The development follows a successful Kellogg’s Coco Pops trial last year run in partnership with Co-op.
An evaluation of the pilot by Royal National Institute of Blind People (RNIB) found that 97% of participants wanted to see more accessibility features on grocery packaging.
The cereal company will change all of its cereal packaging, beginning in 2022, with the first accessible boxes of Special K to reach shelves in January.
The technology, called NaviLens, includes contrasting coloured squares on a black background.
NaviLens enables smartphones to pick up the code from a distance of up to three metres.
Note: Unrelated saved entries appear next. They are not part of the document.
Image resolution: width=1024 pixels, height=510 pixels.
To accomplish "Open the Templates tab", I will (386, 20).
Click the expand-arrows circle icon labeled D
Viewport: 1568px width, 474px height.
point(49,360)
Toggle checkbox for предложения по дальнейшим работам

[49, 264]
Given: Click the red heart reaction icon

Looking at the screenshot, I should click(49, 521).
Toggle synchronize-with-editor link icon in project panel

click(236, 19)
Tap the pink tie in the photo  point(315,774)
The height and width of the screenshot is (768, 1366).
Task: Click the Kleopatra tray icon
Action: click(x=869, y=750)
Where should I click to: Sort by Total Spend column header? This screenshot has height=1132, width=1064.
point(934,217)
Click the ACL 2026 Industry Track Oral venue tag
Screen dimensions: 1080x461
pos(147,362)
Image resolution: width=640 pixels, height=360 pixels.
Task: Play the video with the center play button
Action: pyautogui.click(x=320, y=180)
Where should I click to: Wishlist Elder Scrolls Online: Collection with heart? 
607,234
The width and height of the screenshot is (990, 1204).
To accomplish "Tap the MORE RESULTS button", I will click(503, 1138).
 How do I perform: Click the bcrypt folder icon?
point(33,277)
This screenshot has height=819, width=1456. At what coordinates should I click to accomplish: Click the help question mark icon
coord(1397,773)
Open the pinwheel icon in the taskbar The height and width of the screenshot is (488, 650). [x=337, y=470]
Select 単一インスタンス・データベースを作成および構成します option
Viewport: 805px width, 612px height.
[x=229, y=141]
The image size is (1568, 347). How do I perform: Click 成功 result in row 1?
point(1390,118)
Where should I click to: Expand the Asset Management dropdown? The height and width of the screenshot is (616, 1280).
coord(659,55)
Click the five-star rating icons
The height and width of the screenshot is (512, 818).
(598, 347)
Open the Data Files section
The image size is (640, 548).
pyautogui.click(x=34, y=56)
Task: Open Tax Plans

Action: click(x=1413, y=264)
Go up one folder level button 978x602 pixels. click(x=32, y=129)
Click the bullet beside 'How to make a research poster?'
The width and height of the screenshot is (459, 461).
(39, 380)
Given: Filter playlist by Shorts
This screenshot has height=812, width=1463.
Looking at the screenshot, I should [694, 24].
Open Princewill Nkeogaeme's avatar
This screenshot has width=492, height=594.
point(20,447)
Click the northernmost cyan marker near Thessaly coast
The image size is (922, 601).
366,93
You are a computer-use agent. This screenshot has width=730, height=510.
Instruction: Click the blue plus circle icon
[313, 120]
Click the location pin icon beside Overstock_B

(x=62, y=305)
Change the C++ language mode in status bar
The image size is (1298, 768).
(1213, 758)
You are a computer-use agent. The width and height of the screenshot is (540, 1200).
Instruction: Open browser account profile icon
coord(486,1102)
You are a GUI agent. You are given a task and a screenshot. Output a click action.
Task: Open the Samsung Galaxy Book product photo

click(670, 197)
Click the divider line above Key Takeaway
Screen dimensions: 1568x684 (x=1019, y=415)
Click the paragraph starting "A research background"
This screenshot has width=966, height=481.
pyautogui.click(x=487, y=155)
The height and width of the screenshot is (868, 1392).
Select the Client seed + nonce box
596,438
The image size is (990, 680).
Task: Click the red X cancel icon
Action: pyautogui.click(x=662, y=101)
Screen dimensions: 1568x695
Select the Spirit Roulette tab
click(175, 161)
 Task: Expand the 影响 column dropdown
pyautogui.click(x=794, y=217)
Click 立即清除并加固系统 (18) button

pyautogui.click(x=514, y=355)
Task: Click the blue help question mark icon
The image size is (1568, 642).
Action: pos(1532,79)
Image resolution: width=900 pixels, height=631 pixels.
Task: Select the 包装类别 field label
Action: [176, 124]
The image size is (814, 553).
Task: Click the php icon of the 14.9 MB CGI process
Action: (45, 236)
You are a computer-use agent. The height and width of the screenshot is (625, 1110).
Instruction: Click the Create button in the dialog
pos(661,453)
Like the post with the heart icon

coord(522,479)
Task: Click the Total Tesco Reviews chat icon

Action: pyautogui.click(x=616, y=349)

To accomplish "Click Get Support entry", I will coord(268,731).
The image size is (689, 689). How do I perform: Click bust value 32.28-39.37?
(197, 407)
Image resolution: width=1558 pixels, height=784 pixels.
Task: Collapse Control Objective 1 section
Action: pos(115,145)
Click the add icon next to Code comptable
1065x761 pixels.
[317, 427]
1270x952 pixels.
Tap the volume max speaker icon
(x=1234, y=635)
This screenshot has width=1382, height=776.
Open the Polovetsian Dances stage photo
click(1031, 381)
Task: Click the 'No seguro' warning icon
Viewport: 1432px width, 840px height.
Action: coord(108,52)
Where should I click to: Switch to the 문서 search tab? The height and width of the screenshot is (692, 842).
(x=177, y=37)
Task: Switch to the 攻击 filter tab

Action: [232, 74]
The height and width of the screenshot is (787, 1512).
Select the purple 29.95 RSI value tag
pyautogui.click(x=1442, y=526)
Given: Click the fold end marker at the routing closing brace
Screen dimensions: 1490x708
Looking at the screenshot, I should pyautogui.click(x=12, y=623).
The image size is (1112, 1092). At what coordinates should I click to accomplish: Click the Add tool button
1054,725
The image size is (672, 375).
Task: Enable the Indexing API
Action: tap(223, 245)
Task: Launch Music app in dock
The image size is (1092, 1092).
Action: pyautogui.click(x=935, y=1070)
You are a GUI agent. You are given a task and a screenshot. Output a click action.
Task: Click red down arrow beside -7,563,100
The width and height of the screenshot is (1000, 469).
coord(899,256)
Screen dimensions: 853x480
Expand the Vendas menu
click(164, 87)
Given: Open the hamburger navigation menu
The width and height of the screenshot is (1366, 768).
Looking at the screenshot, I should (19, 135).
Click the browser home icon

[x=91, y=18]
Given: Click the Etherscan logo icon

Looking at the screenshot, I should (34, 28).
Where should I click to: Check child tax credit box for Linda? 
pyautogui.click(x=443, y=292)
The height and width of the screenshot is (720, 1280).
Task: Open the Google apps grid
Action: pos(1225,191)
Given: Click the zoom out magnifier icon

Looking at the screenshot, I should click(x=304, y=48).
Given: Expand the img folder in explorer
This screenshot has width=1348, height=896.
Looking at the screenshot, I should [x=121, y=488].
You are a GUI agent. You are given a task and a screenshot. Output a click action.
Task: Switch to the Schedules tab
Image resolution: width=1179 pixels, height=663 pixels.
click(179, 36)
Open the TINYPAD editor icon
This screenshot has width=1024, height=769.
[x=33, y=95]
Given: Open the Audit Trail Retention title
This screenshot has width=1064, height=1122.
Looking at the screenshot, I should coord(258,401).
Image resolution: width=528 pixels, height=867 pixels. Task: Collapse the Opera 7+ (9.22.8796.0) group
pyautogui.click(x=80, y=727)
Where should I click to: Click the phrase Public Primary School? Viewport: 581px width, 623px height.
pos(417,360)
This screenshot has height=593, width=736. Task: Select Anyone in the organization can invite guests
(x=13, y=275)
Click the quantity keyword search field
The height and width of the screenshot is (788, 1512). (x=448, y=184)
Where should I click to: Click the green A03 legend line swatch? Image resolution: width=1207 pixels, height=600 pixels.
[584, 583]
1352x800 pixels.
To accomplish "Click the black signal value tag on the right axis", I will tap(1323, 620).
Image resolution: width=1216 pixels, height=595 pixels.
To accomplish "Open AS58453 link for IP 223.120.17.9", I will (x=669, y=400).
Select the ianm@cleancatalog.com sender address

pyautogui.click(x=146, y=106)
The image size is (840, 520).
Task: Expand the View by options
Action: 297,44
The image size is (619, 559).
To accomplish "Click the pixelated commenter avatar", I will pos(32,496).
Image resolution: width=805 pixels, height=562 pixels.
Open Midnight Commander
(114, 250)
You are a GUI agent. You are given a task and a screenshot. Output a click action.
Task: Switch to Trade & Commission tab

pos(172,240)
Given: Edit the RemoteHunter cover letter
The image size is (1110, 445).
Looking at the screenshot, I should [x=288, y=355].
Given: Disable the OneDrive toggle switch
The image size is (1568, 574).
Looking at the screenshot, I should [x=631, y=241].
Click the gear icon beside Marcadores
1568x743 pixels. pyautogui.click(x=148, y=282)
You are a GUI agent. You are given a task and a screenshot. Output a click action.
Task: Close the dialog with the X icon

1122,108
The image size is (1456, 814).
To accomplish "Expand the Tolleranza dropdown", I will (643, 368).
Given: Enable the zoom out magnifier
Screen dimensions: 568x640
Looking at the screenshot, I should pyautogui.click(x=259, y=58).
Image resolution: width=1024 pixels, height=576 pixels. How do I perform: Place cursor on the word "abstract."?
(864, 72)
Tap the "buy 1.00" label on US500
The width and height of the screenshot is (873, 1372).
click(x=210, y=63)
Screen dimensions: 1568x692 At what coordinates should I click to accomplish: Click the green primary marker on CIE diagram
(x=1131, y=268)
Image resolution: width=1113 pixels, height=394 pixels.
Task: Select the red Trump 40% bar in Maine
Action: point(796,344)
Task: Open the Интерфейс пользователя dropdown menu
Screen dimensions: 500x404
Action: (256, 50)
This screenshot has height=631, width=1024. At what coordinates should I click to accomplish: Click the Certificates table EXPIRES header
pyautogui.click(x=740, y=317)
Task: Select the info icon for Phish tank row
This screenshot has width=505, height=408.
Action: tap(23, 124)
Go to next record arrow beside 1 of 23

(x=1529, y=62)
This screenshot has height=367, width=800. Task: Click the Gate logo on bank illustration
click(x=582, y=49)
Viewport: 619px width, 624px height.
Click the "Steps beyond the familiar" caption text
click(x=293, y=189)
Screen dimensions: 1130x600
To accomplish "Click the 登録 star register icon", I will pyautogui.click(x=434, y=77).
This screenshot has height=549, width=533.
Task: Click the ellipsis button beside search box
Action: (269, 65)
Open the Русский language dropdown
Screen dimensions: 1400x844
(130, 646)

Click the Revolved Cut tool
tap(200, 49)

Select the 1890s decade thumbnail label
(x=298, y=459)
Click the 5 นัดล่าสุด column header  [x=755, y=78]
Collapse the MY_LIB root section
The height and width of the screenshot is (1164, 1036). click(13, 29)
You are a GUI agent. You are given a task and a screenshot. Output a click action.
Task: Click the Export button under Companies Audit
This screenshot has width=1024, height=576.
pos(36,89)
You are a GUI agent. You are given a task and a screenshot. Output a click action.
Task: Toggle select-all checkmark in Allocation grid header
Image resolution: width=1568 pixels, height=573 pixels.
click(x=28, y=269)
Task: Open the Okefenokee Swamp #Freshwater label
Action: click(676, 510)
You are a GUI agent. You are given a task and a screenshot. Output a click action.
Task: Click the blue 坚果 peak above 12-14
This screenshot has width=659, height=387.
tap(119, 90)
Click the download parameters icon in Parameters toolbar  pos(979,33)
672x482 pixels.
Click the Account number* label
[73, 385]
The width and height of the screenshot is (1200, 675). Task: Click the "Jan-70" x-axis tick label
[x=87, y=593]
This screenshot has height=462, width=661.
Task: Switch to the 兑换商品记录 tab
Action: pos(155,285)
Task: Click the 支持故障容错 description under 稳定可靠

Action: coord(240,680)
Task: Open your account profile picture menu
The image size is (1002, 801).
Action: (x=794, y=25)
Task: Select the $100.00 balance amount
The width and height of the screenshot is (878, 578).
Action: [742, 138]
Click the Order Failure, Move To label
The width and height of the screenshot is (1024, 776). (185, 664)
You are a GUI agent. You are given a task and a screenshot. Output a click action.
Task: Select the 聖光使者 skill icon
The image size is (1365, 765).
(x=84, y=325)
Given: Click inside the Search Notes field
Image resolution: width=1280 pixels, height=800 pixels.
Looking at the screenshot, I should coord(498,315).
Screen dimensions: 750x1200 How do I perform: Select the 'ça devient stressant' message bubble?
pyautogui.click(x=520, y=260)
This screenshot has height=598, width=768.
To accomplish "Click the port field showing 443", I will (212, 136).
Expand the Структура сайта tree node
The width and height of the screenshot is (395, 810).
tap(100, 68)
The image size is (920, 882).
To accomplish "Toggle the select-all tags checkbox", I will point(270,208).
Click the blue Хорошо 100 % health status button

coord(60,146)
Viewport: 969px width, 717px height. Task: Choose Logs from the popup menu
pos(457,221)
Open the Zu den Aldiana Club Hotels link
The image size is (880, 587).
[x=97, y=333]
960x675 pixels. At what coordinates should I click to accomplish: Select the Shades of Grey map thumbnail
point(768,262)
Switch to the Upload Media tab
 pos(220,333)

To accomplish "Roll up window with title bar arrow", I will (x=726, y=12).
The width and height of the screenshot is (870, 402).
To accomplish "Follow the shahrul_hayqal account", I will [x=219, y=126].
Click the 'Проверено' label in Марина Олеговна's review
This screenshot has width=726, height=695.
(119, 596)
Users do not need to know where the code is located to scan it.
The shopper can choose to have ingredients, allergen and recycling information read aloud.
Head of Kellogg’s UK, Chris Silcock, emphasised that everybody should be able to access important and useful information about the food the company sells.
“We know it’s important that all packaging is accessible for the blind community to enable them to make shopping easier, so we will share our experience with other brands who want to learn more,” he said.
Marc Powell, from the RNIB, described the move as a “game changer” within the packaging world.
“Important information on packaging can often be in very small print, making it difficult or impossible for people with sight loss to read. Changes like this can provide blind and partially sighted people with vital information for the very first time, giving us the same freedom, independence and choice as sighted customers,” he said.